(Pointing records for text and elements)
-- BEGIN --
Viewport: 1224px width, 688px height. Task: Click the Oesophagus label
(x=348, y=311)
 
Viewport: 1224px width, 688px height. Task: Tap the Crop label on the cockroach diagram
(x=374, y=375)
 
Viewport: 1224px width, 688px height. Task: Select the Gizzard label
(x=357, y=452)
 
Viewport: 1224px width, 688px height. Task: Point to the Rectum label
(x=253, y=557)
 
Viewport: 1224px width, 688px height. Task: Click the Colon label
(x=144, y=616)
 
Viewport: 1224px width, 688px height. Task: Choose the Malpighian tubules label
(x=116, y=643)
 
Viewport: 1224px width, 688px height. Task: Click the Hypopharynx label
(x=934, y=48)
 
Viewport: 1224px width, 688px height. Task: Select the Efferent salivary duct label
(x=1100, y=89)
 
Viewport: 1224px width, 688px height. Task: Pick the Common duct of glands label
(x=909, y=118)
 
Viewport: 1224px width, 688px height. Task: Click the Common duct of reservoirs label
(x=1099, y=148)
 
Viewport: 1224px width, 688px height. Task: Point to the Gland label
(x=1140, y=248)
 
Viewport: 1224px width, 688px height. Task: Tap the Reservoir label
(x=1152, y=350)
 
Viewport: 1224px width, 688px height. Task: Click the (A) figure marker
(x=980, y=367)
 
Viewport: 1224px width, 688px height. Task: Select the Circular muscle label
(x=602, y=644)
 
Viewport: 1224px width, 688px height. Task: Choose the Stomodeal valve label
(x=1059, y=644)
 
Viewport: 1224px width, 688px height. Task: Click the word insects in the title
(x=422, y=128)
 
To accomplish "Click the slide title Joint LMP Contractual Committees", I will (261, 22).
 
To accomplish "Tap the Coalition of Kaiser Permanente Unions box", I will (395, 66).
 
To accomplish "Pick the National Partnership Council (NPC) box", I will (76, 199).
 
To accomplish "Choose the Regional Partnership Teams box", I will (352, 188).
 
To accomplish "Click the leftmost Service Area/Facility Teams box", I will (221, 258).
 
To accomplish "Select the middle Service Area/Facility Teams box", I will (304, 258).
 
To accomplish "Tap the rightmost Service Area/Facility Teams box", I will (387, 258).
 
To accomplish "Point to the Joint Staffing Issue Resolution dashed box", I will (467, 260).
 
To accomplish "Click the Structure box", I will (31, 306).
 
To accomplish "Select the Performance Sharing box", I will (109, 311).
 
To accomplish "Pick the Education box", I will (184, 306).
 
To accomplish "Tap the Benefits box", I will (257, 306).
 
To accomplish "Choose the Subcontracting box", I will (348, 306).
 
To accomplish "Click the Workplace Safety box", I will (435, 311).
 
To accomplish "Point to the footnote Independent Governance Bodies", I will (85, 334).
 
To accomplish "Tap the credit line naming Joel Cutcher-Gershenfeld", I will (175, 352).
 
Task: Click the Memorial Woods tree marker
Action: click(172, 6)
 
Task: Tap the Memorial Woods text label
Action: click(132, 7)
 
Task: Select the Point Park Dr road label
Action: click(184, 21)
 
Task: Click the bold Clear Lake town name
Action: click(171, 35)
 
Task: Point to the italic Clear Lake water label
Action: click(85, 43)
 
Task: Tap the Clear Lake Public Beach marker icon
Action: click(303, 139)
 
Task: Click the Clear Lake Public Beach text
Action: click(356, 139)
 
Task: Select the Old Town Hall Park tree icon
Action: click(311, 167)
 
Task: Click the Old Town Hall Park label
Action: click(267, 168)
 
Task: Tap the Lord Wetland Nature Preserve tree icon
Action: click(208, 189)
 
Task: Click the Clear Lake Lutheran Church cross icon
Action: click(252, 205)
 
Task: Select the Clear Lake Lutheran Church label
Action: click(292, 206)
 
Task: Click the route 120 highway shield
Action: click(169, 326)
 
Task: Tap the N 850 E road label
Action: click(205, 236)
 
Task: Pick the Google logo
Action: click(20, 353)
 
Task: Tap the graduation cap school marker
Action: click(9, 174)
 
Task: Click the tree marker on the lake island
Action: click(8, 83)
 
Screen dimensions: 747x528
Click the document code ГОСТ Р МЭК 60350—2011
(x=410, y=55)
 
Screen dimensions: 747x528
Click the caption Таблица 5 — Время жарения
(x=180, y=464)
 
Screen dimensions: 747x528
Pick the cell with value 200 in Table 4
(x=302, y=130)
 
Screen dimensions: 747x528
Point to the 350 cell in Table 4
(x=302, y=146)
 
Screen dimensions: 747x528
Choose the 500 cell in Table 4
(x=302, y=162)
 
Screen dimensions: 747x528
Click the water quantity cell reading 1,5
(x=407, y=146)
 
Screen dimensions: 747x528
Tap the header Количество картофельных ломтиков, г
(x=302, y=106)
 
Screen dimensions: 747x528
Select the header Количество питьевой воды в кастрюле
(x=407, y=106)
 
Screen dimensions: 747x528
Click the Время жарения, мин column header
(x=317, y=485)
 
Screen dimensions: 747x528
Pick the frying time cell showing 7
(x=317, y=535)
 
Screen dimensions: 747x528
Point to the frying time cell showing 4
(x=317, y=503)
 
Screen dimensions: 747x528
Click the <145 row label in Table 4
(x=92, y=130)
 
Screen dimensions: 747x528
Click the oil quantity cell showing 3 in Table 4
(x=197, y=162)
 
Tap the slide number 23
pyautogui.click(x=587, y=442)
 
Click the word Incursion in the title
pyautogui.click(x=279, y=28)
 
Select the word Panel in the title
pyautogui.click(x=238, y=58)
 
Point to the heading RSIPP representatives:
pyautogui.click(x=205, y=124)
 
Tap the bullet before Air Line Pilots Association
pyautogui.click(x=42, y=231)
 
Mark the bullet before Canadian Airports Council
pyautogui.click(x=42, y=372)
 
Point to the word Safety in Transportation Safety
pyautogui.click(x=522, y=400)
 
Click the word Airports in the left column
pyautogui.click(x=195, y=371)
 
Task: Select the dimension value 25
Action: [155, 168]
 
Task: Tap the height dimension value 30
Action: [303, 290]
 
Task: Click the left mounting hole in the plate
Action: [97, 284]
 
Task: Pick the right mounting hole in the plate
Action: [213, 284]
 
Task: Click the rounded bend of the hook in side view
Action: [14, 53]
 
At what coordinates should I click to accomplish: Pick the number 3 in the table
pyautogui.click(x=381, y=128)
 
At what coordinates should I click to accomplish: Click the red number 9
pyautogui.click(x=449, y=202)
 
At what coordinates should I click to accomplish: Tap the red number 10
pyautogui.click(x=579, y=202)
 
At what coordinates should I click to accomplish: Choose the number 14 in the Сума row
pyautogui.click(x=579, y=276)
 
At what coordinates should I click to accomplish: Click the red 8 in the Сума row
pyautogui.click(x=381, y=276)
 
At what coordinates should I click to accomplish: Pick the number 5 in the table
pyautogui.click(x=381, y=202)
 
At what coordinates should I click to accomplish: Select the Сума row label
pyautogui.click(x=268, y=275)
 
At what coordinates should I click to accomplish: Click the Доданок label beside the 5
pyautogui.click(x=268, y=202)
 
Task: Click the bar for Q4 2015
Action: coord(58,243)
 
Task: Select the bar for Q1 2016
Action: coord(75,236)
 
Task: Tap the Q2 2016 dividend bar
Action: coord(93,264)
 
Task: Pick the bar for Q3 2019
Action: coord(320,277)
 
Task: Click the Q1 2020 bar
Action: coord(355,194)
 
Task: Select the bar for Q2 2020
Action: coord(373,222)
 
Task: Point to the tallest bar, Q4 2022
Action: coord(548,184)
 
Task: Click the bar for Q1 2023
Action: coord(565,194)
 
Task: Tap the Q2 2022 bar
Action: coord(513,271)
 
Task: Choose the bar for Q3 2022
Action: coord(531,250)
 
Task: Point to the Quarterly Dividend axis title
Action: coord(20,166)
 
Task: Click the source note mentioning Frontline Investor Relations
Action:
-- END --
**PROBLEM REQUIREMENTS:**
Gather every line in the rows above that contains the string "Partnership" and copy each one out. Count a line only when the case matches.

**WRITTEN REPLY:**
To accomplish "Pick the National Partnership Council (NPC) box", I will (76, 199).
To accomplish "Choose the Regional Partnership Teams box", I will (352, 188).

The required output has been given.